# TO DO:
Restate all of the entries exactly, each line as it stands.

# TASK DATA:
____

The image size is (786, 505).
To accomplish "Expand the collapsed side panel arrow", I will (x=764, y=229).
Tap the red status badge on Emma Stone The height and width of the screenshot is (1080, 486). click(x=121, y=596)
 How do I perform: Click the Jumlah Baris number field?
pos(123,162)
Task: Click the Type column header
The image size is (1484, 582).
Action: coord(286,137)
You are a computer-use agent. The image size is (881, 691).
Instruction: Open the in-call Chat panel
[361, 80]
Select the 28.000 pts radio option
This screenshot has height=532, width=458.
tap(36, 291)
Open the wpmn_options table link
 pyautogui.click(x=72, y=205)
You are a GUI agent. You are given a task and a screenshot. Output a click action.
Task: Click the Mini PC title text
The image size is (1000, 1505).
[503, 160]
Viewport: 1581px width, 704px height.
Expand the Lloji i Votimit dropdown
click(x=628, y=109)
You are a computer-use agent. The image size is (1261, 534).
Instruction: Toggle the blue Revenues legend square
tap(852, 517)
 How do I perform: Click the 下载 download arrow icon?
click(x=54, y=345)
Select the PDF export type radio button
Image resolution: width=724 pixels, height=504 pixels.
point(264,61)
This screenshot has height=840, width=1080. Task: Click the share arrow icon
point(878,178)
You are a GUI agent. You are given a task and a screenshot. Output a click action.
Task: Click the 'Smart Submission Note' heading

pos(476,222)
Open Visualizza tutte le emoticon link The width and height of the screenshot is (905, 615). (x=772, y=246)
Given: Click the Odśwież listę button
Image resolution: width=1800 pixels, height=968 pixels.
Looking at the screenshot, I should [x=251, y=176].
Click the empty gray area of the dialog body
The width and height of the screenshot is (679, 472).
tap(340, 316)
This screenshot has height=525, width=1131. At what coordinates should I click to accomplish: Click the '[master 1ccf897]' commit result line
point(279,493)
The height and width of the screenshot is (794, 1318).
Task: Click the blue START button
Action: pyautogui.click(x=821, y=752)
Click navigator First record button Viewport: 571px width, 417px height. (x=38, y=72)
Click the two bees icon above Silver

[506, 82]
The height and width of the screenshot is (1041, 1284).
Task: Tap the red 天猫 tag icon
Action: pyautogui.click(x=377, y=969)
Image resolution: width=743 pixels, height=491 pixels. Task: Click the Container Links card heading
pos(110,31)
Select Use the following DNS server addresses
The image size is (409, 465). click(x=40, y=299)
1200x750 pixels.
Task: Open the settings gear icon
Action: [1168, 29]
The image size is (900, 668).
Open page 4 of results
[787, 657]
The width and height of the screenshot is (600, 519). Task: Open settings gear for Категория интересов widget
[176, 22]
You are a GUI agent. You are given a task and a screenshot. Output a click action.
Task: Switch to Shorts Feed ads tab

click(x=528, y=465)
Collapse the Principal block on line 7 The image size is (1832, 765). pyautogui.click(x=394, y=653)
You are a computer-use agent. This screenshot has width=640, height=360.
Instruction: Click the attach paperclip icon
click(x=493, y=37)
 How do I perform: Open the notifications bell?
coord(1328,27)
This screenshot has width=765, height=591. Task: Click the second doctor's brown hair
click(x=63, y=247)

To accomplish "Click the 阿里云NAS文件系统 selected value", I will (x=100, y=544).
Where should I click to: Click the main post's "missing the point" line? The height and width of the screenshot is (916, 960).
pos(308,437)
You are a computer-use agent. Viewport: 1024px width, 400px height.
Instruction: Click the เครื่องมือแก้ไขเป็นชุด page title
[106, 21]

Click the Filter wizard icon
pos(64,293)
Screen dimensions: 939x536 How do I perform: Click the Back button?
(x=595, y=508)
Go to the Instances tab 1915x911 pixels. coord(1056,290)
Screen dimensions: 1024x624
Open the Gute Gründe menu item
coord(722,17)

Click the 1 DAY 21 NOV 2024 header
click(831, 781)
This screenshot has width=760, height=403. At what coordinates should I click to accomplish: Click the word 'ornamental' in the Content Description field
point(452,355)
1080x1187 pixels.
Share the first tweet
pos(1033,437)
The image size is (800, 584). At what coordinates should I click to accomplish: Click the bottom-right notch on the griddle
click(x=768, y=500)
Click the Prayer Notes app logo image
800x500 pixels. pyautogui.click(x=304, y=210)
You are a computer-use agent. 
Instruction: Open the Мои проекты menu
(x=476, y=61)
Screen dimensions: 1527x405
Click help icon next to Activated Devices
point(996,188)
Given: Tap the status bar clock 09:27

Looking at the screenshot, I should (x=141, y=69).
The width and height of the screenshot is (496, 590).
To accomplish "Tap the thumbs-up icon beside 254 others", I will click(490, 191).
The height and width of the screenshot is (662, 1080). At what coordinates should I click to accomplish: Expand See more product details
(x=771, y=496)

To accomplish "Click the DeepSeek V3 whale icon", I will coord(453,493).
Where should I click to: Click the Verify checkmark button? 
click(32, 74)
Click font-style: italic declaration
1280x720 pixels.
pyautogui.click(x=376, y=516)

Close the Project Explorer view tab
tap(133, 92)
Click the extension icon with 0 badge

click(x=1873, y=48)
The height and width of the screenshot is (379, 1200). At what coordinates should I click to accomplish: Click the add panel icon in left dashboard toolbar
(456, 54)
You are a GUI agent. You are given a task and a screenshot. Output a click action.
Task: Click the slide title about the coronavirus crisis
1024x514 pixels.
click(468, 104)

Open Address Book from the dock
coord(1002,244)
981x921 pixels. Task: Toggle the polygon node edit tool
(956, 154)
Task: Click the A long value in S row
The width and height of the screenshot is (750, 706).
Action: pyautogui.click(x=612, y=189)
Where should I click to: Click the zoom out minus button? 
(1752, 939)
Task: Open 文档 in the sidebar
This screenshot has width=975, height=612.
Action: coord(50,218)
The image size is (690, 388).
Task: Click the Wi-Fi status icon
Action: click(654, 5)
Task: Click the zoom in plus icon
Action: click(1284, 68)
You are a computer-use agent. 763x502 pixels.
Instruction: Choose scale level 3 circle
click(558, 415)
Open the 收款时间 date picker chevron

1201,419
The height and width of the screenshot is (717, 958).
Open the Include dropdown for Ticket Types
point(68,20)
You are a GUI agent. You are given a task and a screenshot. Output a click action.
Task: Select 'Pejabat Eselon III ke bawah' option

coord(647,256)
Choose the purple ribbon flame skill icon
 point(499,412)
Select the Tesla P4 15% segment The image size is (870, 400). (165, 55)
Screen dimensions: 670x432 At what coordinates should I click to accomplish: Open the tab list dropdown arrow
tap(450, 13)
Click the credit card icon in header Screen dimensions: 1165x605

____

# TASK SOLUTION:
The image size is (786, 505).
To accomplish "Expand the collapsed side panel arrow", I will (x=764, y=229).
Tap the red status badge on Emma Stone The height and width of the screenshot is (1080, 486). click(x=121, y=596)
 How do I perform: Click the Jumlah Baris number field?
pos(123,162)
Task: Click the Type column header
The image size is (1484, 582).
Action: coord(286,137)
You are a computer-use agent. The image size is (881, 691).
Instruction: Open the in-call Chat panel
[361, 80]
Select the 28.000 pts radio option
This screenshot has height=532, width=458.
tap(36, 291)
Open the wpmn_options table link
 pyautogui.click(x=72, y=205)
You are a GUI agent. You are given a task and a screenshot. Output a click action.
Task: Click the Mini PC title text
The image size is (1000, 1505).
[503, 160]
Viewport: 1581px width, 704px height.
Expand the Lloji i Votimit dropdown
click(x=628, y=109)
You are a computer-use agent. The image size is (1261, 534).
Instruction: Toggle the blue Revenues legend square
tap(852, 517)
 How do I perform: Click the 下载 download arrow icon?
click(x=54, y=345)
Select the PDF export type radio button
Image resolution: width=724 pixels, height=504 pixels.
point(264,61)
This screenshot has height=840, width=1080. Task: Click the share arrow icon
point(878,178)
You are a GUI agent. You are given a task and a screenshot. Output a click action.
Task: Click the 'Smart Submission Note' heading

pos(476,222)
Open Visualizza tutte le emoticon link The width and height of the screenshot is (905, 615). (x=772, y=246)
Given: Click the Odśwież listę button
Image resolution: width=1800 pixels, height=968 pixels.
Looking at the screenshot, I should [x=251, y=176].
Click the empty gray area of the dialog body
The width and height of the screenshot is (679, 472).
tap(340, 316)
This screenshot has height=525, width=1131. At what coordinates should I click to accomplish: Click the '[master 1ccf897]' commit result line
point(279,493)
The height and width of the screenshot is (794, 1318).
Task: Click the blue START button
Action: pyautogui.click(x=821, y=752)
Click navigator First record button Viewport: 571px width, 417px height. (x=38, y=72)
Click the two bees icon above Silver

[506, 82]
The height and width of the screenshot is (1041, 1284).
Task: Tap the red 天猫 tag icon
Action: pyautogui.click(x=377, y=969)
Image resolution: width=743 pixels, height=491 pixels. Task: Click the Container Links card heading
pos(110,31)
Select Use the following DNS server addresses
The image size is (409, 465). click(x=40, y=299)
1200x750 pixels.
Task: Open the settings gear icon
Action: [1168, 29]
The image size is (900, 668).
Open page 4 of results
[787, 657]
The width and height of the screenshot is (600, 519). Task: Open settings gear for Категория интересов widget
[176, 22]
You are a GUI agent. You are given a task and a screenshot. Output a click action.
Task: Switch to Shorts Feed ads tab

click(x=528, y=465)
Collapse the Principal block on line 7 The image size is (1832, 765). pyautogui.click(x=394, y=653)
You are a computer-use agent. This screenshot has width=640, height=360.
Instruction: Click the attach paperclip icon
click(x=493, y=37)
 How do I perform: Open the notifications bell?
coord(1328,27)
This screenshot has width=765, height=591. Task: Click the second doctor's brown hair
click(x=63, y=247)

To accomplish "Click the 阿里云NAS文件系统 selected value", I will (x=100, y=544).
Where should I click to: Click the main post's "missing the point" line? The height and width of the screenshot is (916, 960).
pos(308,437)
You are a computer-use agent. Viewport: 1024px width, 400px height.
Instruction: Click the เครื่องมือแก้ไขเป็นชุด page title
[106, 21]

Click the Filter wizard icon
pos(64,293)
Screen dimensions: 939x536 How do I perform: Click the Back button?
(x=595, y=508)
Go to the Instances tab 1915x911 pixels. coord(1056,290)
Screen dimensions: 1024x624
Open the Gute Gründe menu item
coord(722,17)

Click the 1 DAY 21 NOV 2024 header
click(831, 781)
This screenshot has width=760, height=403. At what coordinates should I click to accomplish: Click the word 'ornamental' in the Content Description field
point(452,355)
1080x1187 pixels.
Share the first tweet
pos(1033,437)
The image size is (800, 584). At what coordinates should I click to accomplish: Click the bottom-right notch on the griddle
click(x=768, y=500)
Click the Prayer Notes app logo image
800x500 pixels. pyautogui.click(x=304, y=210)
You are a computer-use agent. 
Instruction: Open the Мои проекты menu
(x=476, y=61)
Screen dimensions: 1527x405
Click help icon next to Activated Devices
point(996,188)
Given: Tap the status bar clock 09:27

Looking at the screenshot, I should (x=141, y=69).
The width and height of the screenshot is (496, 590).
To accomplish "Tap the thumbs-up icon beside 254 others", I will click(490, 191).
The height and width of the screenshot is (662, 1080). At what coordinates should I click to accomplish: Expand See more product details
(x=771, y=496)

To accomplish "Click the DeepSeek V3 whale icon", I will coord(453,493).
Where should I click to: Click the Verify checkmark button? 
click(32, 74)
Click font-style: italic declaration
1280x720 pixels.
pyautogui.click(x=376, y=516)

Close the Project Explorer view tab
tap(133, 92)
Click the extension icon with 0 badge

click(x=1873, y=48)
The height and width of the screenshot is (379, 1200). At what coordinates should I click to accomplish: Click the add panel icon in left dashboard toolbar
(456, 54)
You are a GUI agent. You are given a task and a screenshot. Output a click action.
Task: Click the slide title about the coronavirus crisis
1024x514 pixels.
click(468, 104)

Open Address Book from the dock
coord(1002,244)
981x921 pixels. Task: Toggle the polygon node edit tool
(956, 154)
Task: Click the A long value in S row
The width and height of the screenshot is (750, 706).
Action: pyautogui.click(x=612, y=189)
Where should I click to: Click the zoom out minus button? 
(1752, 939)
Task: Open 文档 in the sidebar
This screenshot has width=975, height=612.
Action: coord(50,218)
The image size is (690, 388).
Task: Click the Wi-Fi status icon
Action: click(654, 5)
Task: Click the zoom in plus icon
Action: click(1284, 68)
You are a computer-use agent. 763x502 pixels.
Instruction: Choose scale level 3 circle
click(558, 415)
Open the 收款时间 date picker chevron

1201,419
The height and width of the screenshot is (717, 958).
Open the Include dropdown for Ticket Types
point(68,20)
You are a GUI agent. You are given a task and a screenshot. Output a click action.
Task: Select 'Pejabat Eselon III ke bawah' option

coord(647,256)
Choose the purple ribbon flame skill icon
 point(499,412)
Select the Tesla P4 15% segment The image size is (870, 400). (165, 55)
Screen dimensions: 670x432 At what coordinates should I click to accomplish: Open the tab list dropdown arrow
tap(450, 13)
Click the credit card icon in header Screen dimensions: 1165x605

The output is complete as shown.